┌────────
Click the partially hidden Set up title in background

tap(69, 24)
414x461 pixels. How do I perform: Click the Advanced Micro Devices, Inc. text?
└────────
┌────────
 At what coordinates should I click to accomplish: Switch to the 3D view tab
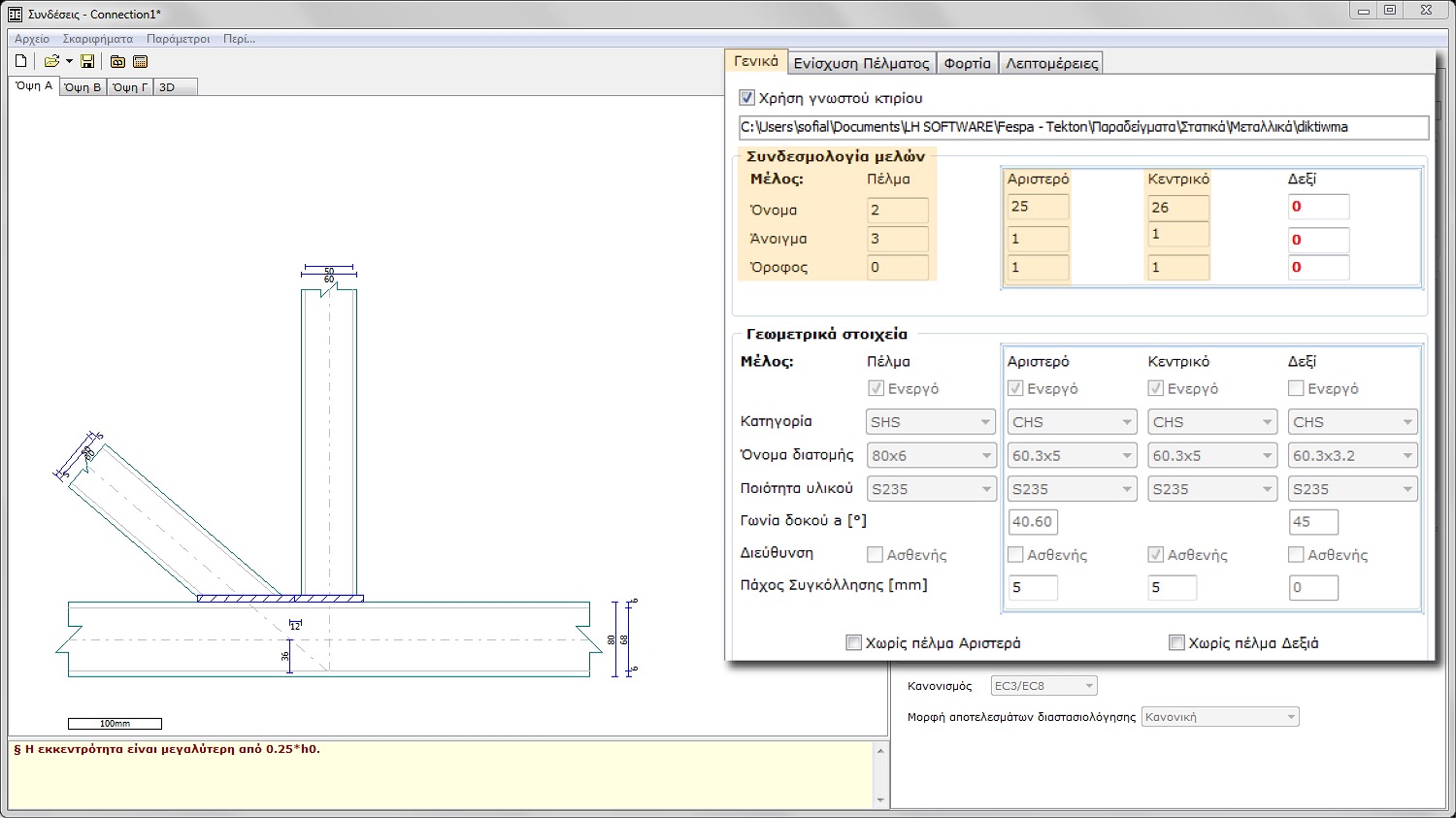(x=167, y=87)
└────────
┌────────
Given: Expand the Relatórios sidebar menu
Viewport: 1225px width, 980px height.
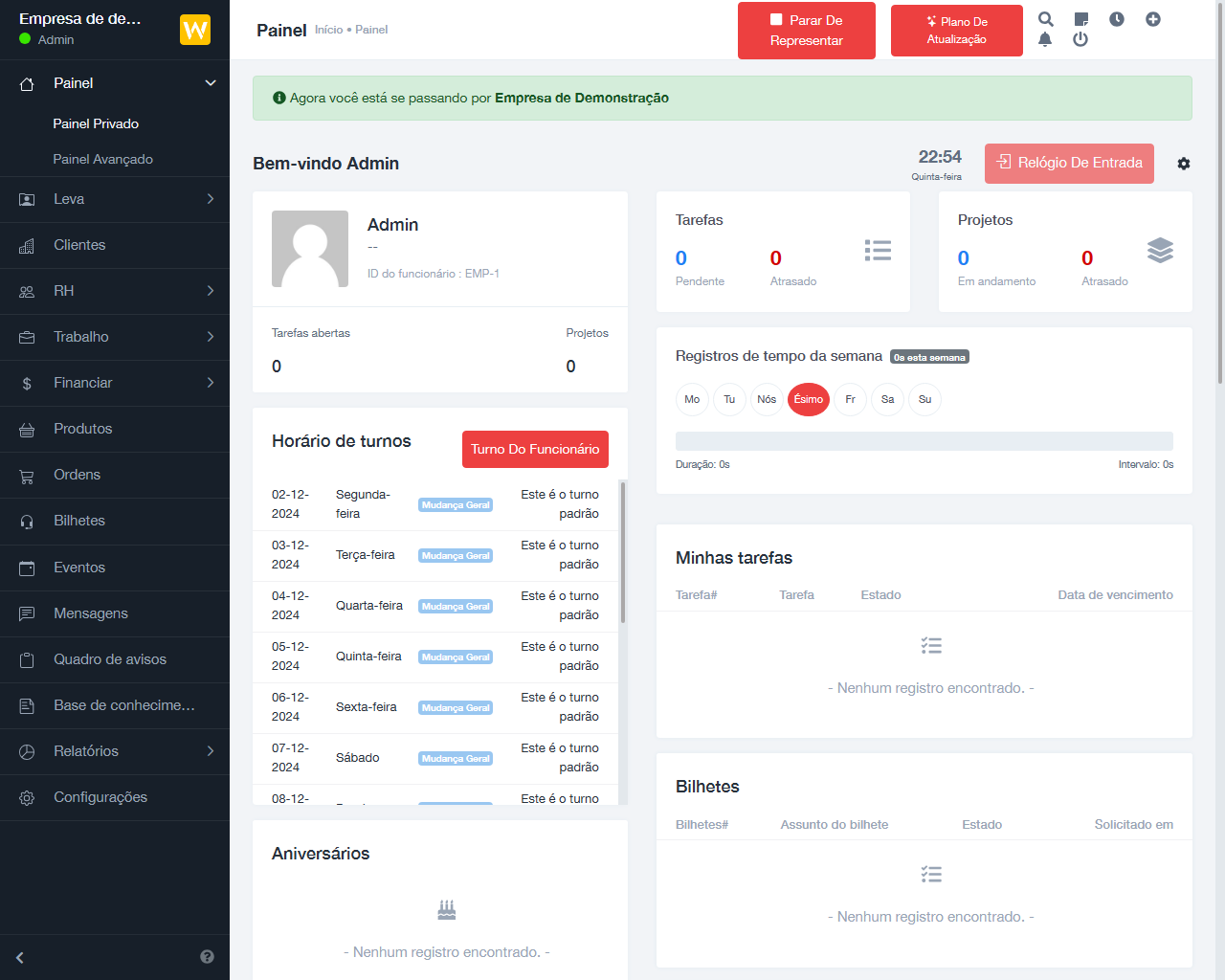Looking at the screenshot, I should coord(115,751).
└────────
The task ::
Reproduce verbatim the lines above, from the line with "Click the partially" through the line with "414x461 pixels. How".

Answer section ::
Click the partially hidden Set up title in background

tap(69, 24)
414x461 pixels. How do I perform: Click the Advanced Micro Devices, Inc. text?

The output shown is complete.